August ‘23: I have a few talks and trips this Fall! I will be speaking in the One World Mathematics of INformation, Data, and Signals (1W-MINDS) Seminar on September 7th at 11:30 am PT on Zoom. My talk is titled “Randomized Kaczmarz Methods: Corruption, Consensus, and Concentration.” Later in the month, I will speak at the Fifty-Ninth Annual Allerton Conference on Communication, Control, and Computing in Monticello, IL on our (with collaborators Anna Ma and Liza Rebrova) paper “On Subsampled Quantile Randomized Kaczmarz”. After that, I go to Atlanta, GA for the AWM Research Symposium where I will be speaking in the session “Tensor Methods for data modeling” on Saturday, September 30. My talk is titled “Hierarchical nonnegative tensor factorizations and applications.” The last leg of the trip is to Boston, MA where I will visit Wellesley College to give a talk on Monday, October 2.

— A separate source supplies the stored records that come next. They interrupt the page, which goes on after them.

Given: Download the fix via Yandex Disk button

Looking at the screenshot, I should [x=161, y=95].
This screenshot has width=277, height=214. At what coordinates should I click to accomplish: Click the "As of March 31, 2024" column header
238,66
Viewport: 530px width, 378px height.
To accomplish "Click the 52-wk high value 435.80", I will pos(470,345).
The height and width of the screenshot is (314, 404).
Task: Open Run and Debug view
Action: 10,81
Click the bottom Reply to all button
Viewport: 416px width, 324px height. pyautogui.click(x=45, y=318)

August ‘23: Our (with collaborators Anna Ma and Liza Rebrova) paper “On Subsampled Quantile Randomized Kaczmarz” was accepted to the the Fifty-Ninth Annual Allerton Conference on Communication, Control, and Computing to be held in Monticello, Illinois during September 26-29, 2023. In this paper, we provide theoretical guarantees for the Quantile Randomized Kaczmarz method using subsamples of the linear system residual in each iteration. Previous guarantees required computing the entire residual which is often (or nearly always) infeasible. We’re excited to participate in this wonderful conference!

June ‘23: I’ve published all course materials for my course “Mathematical Data Science & Topic Modeling”! All slides, code, and assignments are available and free to be used, edited, and shared. If you find use of these materials, please cite this repository and consider letting me know your impressions and any typos/errors you catch!

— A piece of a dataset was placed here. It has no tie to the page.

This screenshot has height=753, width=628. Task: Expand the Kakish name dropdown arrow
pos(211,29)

May ‘23: I’m serving on the organizing committee for the third SIAM Conference on the Mathematics of Data Science (SIAM MDS) in 2024! SIAM MDS is a biennial conference of the SIAM Activity Group on Data Science and “aims to bring together those who are building foundations for data science and its applications across science, engineering, technology, and society.” The organizing committee shapes and defines the scientific program of the conference, e.g., identify invited speakers, choose mini-tutorials, etc. I’m very excited to help plan this amazing conference!

April ‘23: I was featured in the April 2023 Academic Data Science Alliance (ADSA) Career Development Network Round-up (newsletter) and blog!

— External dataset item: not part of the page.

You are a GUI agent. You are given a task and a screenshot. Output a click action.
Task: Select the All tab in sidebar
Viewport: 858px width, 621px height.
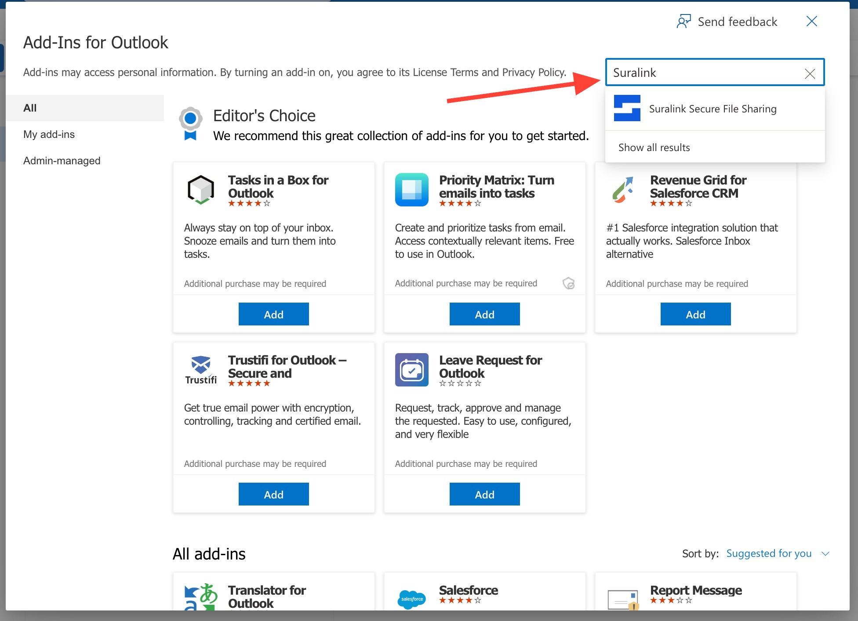coord(29,106)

March ‘23: We (with students Tyler Will, Joshua Vendrow, Runyu Zhang, Mengdi Gao, and Eli Sadovnik, and colleagues Denali Molitor and Deanna Needell) submitted our paper Neural Nonnegative Matrix Factorization for Hierarchical Multilayer Topic Modeling! In this paper, we introduce a new model based on nonnegative matrix factorization (NMF) for detecting latent hierarchical structure in data, which we call Neural NMF. This model frames hierarchical NMF as a neural network, and we provide theoretical results which allow us to train Neural NMF via a natural backpropagation method. We illustrate the promise of this model with several numerical experiments on benchmark datasets and real world data.